- To do -
Please filter the listing below and copy out the lines that hold "computer".

#### Data to process

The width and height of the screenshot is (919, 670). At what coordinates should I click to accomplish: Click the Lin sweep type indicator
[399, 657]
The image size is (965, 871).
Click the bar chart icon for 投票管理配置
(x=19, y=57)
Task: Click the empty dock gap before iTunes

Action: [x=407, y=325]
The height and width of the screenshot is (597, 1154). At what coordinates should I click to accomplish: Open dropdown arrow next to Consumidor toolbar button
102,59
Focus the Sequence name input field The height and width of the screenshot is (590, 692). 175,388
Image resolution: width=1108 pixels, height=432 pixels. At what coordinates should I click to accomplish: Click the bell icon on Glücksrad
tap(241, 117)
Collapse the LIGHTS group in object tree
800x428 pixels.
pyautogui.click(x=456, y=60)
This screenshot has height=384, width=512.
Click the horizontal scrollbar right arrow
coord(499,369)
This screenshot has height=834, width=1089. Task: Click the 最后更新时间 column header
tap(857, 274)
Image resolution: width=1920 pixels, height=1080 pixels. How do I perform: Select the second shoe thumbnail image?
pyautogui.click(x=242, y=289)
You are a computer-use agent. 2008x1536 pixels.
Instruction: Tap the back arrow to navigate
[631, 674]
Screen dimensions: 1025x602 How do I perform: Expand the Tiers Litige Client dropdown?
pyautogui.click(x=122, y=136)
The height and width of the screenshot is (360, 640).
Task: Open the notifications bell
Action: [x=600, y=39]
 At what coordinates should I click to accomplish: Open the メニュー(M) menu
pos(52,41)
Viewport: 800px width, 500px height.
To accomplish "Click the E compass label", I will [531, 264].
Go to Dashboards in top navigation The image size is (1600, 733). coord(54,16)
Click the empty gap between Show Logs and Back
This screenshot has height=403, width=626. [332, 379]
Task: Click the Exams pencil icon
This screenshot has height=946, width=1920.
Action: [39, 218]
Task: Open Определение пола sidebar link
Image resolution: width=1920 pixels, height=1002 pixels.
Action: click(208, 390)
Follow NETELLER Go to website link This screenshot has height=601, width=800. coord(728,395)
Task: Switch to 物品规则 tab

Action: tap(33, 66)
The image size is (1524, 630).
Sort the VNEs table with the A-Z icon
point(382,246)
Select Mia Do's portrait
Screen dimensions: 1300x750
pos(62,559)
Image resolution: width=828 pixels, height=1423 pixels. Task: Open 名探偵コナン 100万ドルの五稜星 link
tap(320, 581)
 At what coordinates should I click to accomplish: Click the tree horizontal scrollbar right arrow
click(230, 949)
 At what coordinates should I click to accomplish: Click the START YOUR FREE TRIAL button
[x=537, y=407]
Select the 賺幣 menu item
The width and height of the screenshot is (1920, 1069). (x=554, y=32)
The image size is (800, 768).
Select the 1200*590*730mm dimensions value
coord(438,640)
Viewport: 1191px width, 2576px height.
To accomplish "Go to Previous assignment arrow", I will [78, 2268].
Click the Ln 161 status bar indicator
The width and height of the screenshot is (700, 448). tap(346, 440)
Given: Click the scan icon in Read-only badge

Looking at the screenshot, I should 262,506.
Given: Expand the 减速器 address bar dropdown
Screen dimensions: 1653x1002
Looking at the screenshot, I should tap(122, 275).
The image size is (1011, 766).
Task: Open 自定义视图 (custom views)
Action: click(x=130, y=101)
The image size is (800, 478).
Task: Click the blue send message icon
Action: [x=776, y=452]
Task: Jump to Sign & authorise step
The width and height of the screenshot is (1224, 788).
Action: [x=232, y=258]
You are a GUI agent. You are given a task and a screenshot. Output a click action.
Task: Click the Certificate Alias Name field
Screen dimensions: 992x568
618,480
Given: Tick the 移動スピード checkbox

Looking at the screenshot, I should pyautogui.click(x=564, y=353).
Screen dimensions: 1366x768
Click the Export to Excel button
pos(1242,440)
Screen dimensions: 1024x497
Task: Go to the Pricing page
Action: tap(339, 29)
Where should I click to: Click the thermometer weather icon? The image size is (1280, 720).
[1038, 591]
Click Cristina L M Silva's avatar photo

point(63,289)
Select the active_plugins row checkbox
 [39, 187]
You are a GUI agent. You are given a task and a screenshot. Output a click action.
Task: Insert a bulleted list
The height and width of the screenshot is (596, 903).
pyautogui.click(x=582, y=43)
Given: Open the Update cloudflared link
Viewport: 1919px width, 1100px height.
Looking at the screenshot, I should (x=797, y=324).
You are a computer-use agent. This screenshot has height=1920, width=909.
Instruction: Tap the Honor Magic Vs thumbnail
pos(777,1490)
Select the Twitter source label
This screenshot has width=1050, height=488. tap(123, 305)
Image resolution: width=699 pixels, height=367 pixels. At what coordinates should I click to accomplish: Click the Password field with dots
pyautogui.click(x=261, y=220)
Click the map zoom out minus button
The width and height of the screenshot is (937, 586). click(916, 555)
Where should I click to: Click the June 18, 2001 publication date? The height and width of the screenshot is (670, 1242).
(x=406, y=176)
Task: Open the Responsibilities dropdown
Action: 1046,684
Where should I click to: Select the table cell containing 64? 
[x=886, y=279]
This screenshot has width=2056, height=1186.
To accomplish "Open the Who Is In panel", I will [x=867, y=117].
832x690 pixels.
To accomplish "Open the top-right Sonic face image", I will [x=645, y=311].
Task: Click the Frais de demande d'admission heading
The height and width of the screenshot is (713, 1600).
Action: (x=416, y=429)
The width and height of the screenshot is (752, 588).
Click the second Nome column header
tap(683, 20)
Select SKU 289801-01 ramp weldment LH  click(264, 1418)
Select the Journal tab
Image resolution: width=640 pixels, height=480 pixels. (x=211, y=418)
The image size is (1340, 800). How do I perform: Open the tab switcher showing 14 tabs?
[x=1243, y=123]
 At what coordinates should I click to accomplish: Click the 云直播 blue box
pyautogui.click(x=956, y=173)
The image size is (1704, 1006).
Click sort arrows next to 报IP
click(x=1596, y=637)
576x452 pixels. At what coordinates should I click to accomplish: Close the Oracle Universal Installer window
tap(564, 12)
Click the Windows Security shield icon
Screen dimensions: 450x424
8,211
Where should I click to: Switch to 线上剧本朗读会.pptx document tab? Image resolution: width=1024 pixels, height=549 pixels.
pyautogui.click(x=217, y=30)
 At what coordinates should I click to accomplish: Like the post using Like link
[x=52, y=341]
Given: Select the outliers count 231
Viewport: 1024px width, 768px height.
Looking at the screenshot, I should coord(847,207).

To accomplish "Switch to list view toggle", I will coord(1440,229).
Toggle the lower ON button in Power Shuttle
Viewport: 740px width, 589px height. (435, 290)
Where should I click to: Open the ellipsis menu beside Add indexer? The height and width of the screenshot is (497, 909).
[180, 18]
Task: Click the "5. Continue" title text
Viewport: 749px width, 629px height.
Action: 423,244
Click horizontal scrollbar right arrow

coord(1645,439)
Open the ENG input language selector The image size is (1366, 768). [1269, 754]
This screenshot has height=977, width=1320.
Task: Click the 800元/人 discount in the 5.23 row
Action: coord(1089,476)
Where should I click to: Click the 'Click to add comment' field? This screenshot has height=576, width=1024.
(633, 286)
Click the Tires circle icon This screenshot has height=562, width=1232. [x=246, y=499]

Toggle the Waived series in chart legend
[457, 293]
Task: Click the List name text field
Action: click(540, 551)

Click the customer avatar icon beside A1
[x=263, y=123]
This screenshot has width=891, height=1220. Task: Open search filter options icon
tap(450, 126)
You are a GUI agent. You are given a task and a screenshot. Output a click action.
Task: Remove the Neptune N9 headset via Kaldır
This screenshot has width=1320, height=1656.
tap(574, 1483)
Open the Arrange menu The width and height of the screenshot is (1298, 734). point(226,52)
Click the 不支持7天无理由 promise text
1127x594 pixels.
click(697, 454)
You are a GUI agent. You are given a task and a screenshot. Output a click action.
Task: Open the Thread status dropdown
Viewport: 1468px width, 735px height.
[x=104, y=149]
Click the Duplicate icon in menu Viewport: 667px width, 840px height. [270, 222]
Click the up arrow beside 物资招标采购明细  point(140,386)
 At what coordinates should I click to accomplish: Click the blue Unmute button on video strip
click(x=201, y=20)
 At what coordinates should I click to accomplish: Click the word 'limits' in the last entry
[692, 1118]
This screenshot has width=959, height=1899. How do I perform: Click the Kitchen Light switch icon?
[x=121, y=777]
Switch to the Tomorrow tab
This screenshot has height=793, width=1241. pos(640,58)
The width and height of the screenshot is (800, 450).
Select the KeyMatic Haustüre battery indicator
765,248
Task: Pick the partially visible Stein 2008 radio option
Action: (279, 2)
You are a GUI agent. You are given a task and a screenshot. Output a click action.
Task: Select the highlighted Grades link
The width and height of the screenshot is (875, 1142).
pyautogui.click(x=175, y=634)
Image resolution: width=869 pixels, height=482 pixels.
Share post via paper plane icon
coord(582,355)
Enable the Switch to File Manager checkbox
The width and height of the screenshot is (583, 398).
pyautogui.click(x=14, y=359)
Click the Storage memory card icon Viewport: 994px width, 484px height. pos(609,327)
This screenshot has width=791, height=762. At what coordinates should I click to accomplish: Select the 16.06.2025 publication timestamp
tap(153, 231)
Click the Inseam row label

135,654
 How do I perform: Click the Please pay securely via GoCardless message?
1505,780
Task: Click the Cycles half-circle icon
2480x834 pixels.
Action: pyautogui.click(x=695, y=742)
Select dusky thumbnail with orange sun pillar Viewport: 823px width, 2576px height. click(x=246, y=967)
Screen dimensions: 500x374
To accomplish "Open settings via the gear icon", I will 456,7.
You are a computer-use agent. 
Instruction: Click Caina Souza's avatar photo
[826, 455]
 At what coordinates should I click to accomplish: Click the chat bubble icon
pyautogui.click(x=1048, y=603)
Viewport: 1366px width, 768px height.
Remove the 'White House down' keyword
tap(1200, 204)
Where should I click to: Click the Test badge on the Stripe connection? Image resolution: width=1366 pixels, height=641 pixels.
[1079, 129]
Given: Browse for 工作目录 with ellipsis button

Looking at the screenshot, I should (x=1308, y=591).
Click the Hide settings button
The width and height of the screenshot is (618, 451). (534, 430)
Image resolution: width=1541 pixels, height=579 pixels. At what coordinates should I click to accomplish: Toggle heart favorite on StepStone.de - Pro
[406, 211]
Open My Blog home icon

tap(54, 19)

########

- Expected answer -
You are a computer-use agent. 2008x1536 pixels.
You are a computer-use agent. This screenshot has height=1920, width=909.
You are a computer-use agent. 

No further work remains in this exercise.